■ EXERCISE DIRECTIONS
From the forum thread, reproduce verbatim the passage starting with "Your mother needs" and going on through "and support urgently.".

Herecomesthesun70 · 11/12/2021 16:02

Sorry posting for traffic as need help
My DF is a hoarder. He had a huge family so had nothing when he was a child but it's so bad now it's affecting everyone
Every room in the house is full of absolute crap.

He can't stop himself buying stuff. Stuff no one else wants or needs. He gets offended if I don't want any of the shit to take home.

My DM is at the end of her tether because he can't understand or see the problem. She's lost the will to do anything ensembles because you can't move for his stuff so it's filthy too. They also smoke there so they stink and the house is so bad I can't bear to the there longer than 5 minutes. It makes me anxious and stressed because my DM is so unhappy. DF doesn't lift a finger there not even to boil the kettle
My DM now has one arm in plaster so I thought it would be a good opportunity to go there but she bugged me not to because DF is fuming I've suggested doing anything. He says Im interfering and expects DM to clean cook and wait in him with with arm. I'm don't know what to do. She'll either kill him herself soon I'm
Sure if it. She mentioned leaving him earlier. Both in 70's and DF in very I'll health

OP posts:
Bubblecap · 11/12/2021 16:11

Hoarding is a mental health condition and he is in complete denial. I had a friend who was a bit if a hoarder, you had to step over stuff to get to anything in her house. She did know she had a problem but she still didn’t do anything about it. Unless he has a realisation it will remain the same.

If she left him could she stay with you for some respite for a few days. I suppose the worry then is he will die alone in the mess. But I feel so sorry for your Mum and assume she is depressed because of it.

Herecomesthesun70 · 11/12/2021 22:32

@Bubblecap

Hoarding is a mental health condition and he is in complete denial. I had a friend who was a bit if a hoarder, you had to step over stuff to get to anything in her house. She did know she had a problem but she still didn’t do anything about it. Unless he has a realisation it will remain the same.

If she left him could she stay with you for some respite for a few days. I suppose the worry then is he will die alone in the mess. But I feel so sorry for your Mum and assume she is depressed because of it.

I don't have anywhere for her to stay. We've got 2 kids here and no spare room My brother has space but my DF needs help. He's disabled physically so if she leaves he's screwed he won't admit though
OP posts:
MultiStorey · 11/12/2021 22:35

This reply has been deleted

Message withdrawn at poster's request.

Chunkymenrock · 11/12/2021 22:37

Your mother needs to leave. It sounds absolutely dreadful. If he won't acknowledge the problem, that's it. His choices are affecting the sanity and happiness of another person. Its completely unfair. I feel so sorry for your mother. Would she leave?

alexdgr8 · 11/12/2021 22:43

could you contact her GP and/or social services and raise it as a safeguarding concern, esp as your mother is partially disabled at the moment.
she needs help and support urgently.
she does not have a safe environment.
and his behaviour is unreasonable. tell them she is being coerced into waiting on him and you fear she may be more seriously injured by a fall or burn etc.

(Pixel coordinate grounding lines)
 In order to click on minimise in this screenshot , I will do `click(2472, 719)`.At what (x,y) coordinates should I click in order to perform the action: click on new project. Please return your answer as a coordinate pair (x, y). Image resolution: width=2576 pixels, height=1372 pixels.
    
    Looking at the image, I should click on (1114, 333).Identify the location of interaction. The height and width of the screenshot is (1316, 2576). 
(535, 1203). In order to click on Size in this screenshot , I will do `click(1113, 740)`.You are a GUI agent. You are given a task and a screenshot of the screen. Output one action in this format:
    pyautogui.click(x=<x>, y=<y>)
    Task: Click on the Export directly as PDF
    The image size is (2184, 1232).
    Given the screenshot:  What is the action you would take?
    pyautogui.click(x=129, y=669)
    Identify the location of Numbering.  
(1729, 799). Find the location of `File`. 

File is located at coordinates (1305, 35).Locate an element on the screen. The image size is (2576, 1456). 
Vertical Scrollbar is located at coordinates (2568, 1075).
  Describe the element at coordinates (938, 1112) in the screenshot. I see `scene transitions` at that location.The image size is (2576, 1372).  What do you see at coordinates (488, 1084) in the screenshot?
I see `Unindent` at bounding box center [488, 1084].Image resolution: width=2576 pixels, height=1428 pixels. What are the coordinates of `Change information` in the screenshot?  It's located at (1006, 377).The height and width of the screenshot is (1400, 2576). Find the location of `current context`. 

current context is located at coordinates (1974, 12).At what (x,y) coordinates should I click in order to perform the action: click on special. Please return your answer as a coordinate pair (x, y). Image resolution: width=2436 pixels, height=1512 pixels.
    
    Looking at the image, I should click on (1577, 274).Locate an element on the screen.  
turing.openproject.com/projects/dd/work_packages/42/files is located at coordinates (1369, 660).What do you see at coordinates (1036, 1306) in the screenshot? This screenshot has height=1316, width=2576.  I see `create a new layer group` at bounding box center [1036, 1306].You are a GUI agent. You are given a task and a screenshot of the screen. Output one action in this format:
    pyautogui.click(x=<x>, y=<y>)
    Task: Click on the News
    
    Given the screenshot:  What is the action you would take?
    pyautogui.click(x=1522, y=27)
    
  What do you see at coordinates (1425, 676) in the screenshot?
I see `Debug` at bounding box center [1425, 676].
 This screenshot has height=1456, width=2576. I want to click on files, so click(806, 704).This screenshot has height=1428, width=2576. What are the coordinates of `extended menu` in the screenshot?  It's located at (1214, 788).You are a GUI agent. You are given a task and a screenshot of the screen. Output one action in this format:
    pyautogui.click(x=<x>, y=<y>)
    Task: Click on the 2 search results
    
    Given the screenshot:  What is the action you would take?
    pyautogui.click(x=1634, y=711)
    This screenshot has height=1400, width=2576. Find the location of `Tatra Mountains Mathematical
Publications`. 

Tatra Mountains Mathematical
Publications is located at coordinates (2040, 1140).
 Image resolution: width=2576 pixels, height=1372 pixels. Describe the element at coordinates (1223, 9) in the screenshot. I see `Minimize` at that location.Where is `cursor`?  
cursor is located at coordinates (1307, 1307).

■ SOLUTION TO THIS TASK
Your mother needs to leave. It sounds absolutely dreadful. If he won't acknowledge the problem, that's it. His choices are affecting the sanity and happiness of another person. Its completely unfair. I feel so sorry for your mother. Would she leave?

alexdgr8 · 11/12/2021 22:43

could you contact her GP and/or social services and raise it as a safeguarding concern, esp as your mother is partially disabled at the moment.
she needs help and support urgently.